# Receiving texts with Bell



## WateraDrop (Nov 16, 2008)

So about 3 years ago, I started a plan with Bell and I renewed it this year for another 3 year term because it's cheap and awesome. 

About 2 years into the plan with my old Samsung m500, I had trouble receiving texts. Like, people would send them to me and I wouldn't receive them til tomorrow or something. Eventually, I realised that I could get texts by making a call out and then they'd all flood in. 

Anyway, I switched to another phone, the HTC Hero, this year and the problem stopped. Texts came in as normal and yeah. The problem returned yesterday unexpectedly and now the phone is having trouble receiving texts. I try the calling out method and I'm not sure if it's working. I receive the texts after I call out and the time stamp is usually much earlier than I had made the call.... but yeah. 

Any ideas on what to do? LOL to add a sense of urgency, I'm in a big texting fight with my ex and I'd like to argue in a punctual manner.


----------



## ameekplec. (May 1, 2008)

lol...the last part is hilarious.

Maybe there's a problem with the frequency that data/messages are pushed to your phone or a problem with how often your phone fetches data from the network? Maybe it's soemthing on the network side?


----------



## WateraDrop (Nov 16, 2008)

Last time they said that "the network was clogged up". How can the network be friggin' clogged up for like, 9 months? 

To add to the hilarity for you, the person I was calling to do the call-out-receive-text method just called me back and said, "Hey sorry, I just got out of class. What's wrong? I got 16 calls from you! Is everything alright?". I told her I was just trying to get texts LOL.


----------



## WateraDrop (Nov 16, 2008)

So just a little update to see if anyone can give me some help. Bell didn't do anything to fix the issue. 
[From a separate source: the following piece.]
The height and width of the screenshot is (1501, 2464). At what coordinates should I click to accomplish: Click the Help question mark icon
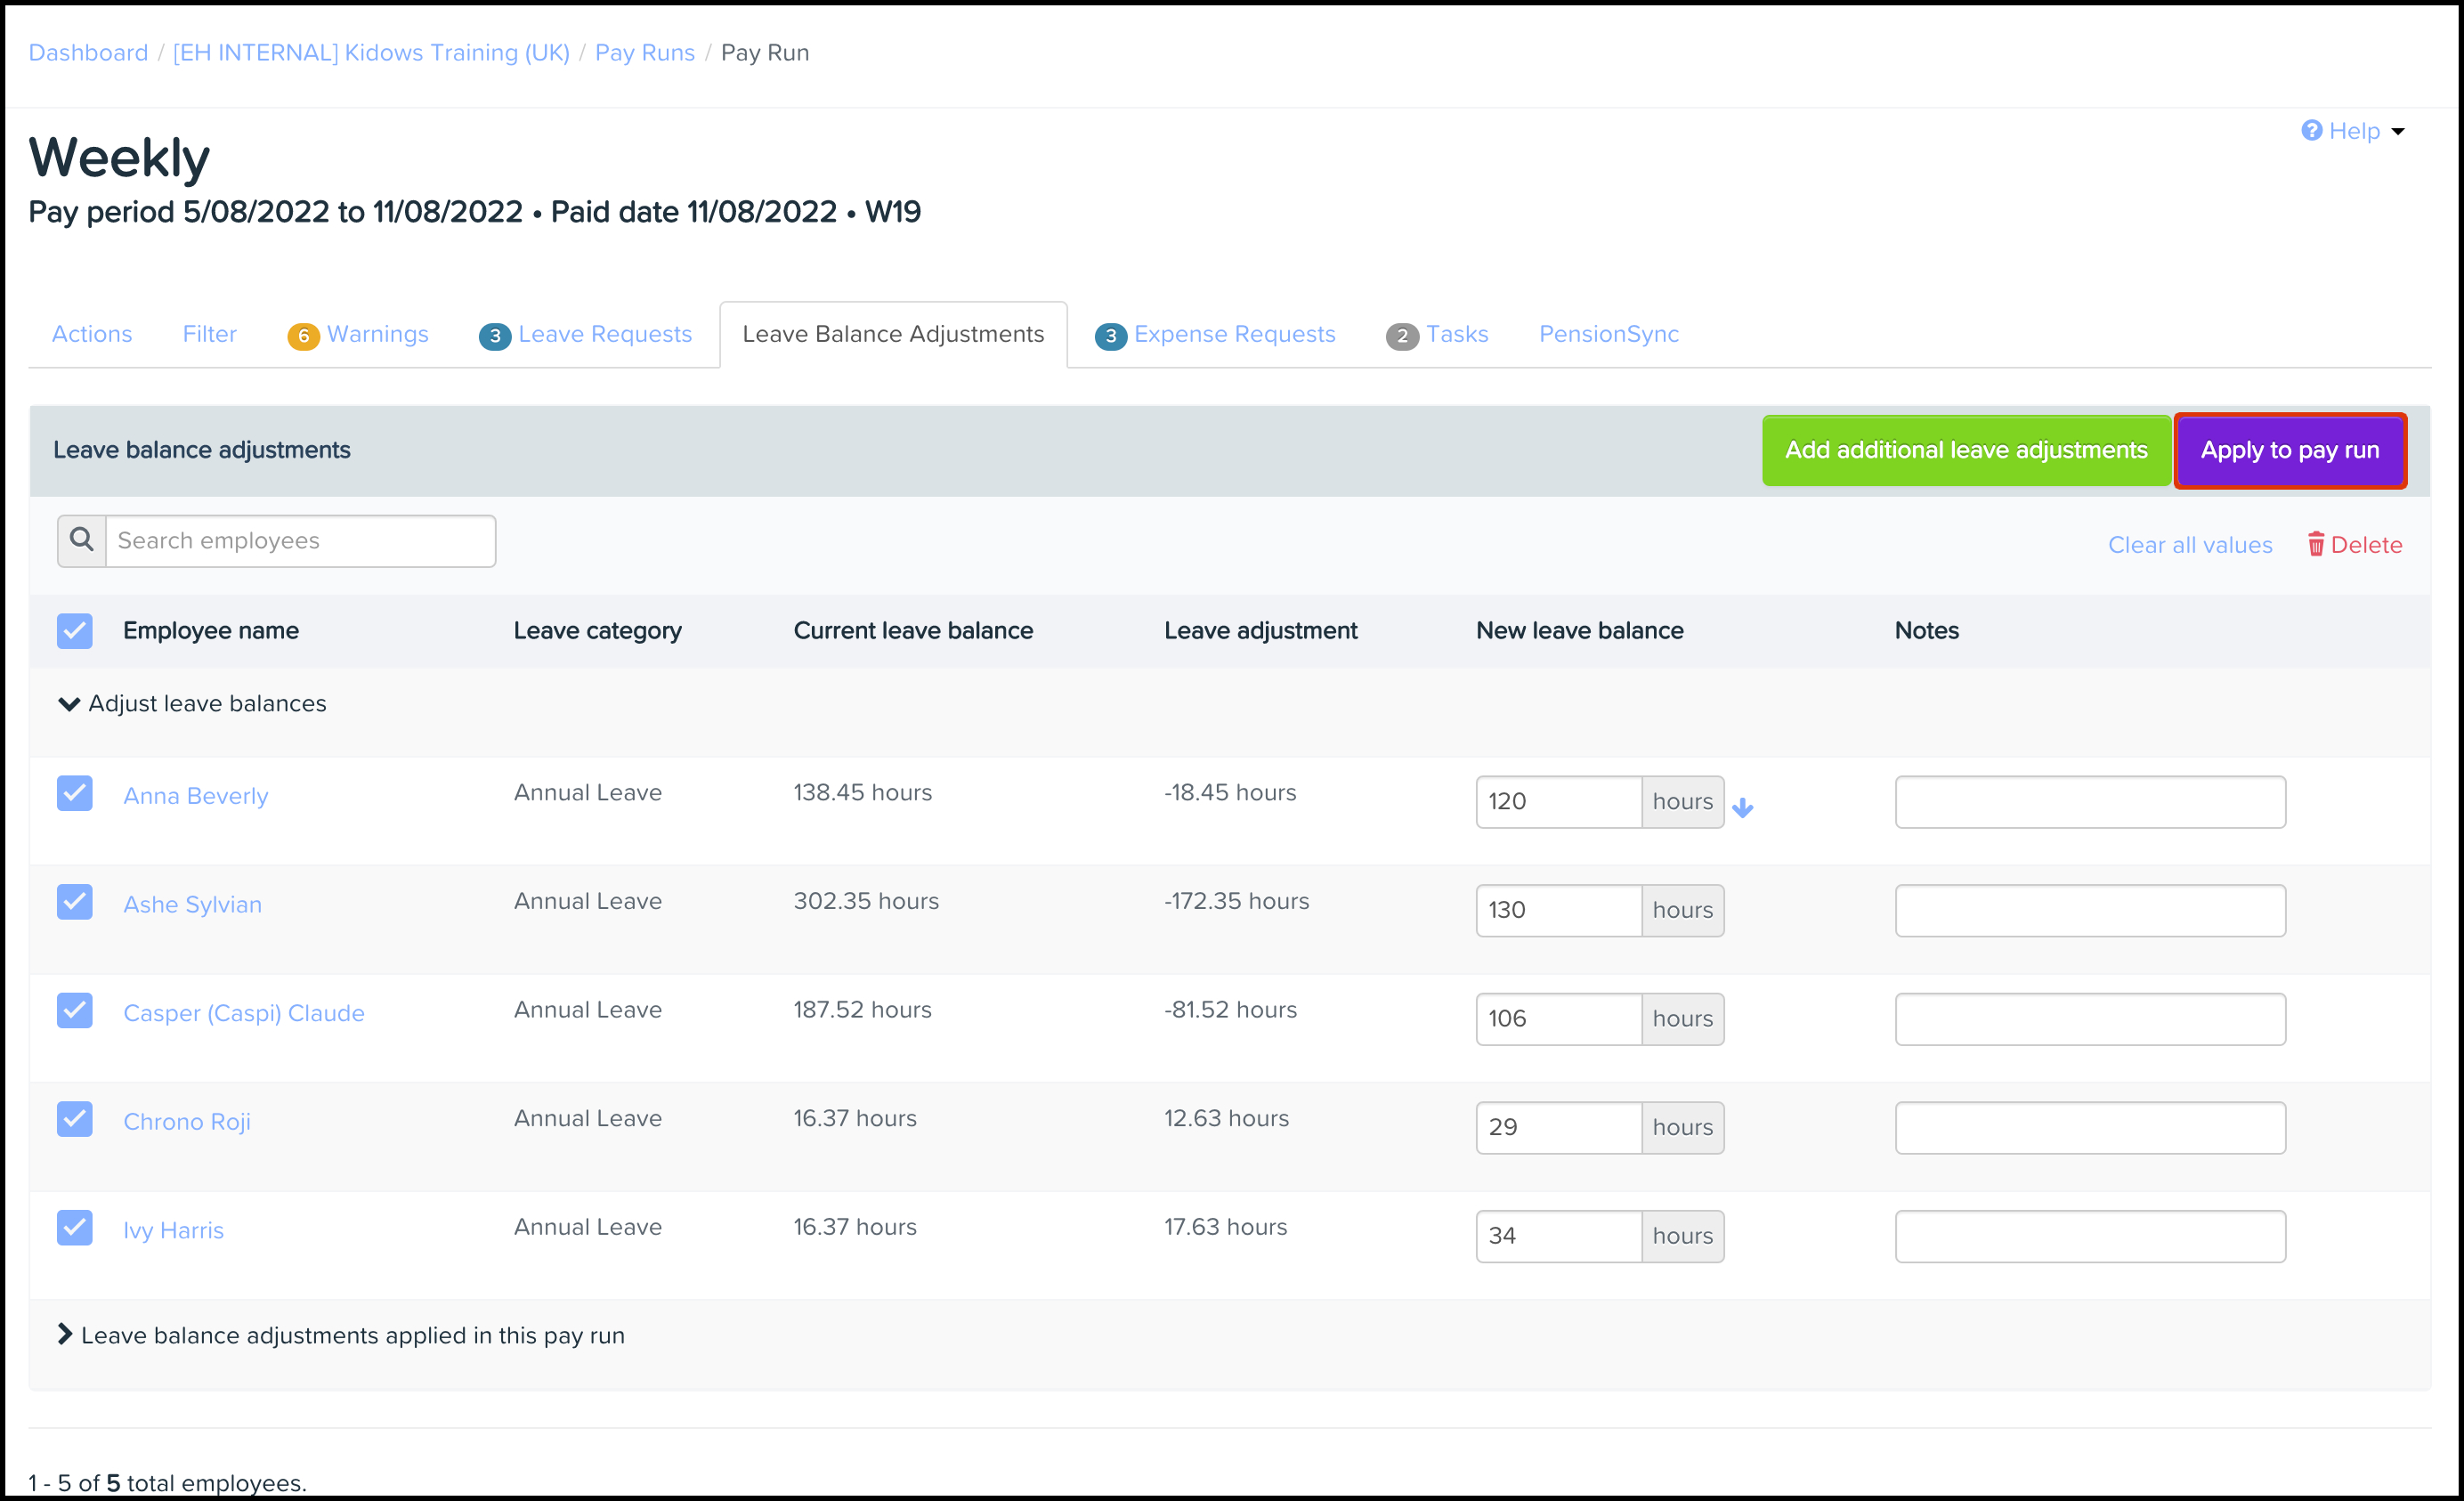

The problem persists where texts either come in super late or come in when I call out. Calls coming in to me sometimes don't come in at all and just ring twice for the person calling me and then go straight to voicemail. Anyone have similar problems before?


----------



## Ciddian (Mar 15, 2006)

lol txt fights.. 

I am on bell, I used to get that from time to time but it never lasted more than a day or two. That is really bizarre.


----------



## carmenh (Dec 20, 2009)

I went through a period of my phone (Rogers) doing really crazy things. I'd call somebody out of my contacts (so no chance of wrong dialing) and it would reach strange random numbers! And a few other oddball things. 
When I called Rogers I was run through their usual troubleshooting procedure and one thing they asked was whether I ever turned my phone off. I didn't. According to them, turning the phone off occasionally acts like a reboot and will clear anything that may have "mis-fired" or clogged up. May be a fluke but I stopped having issues... Worth a try?


----------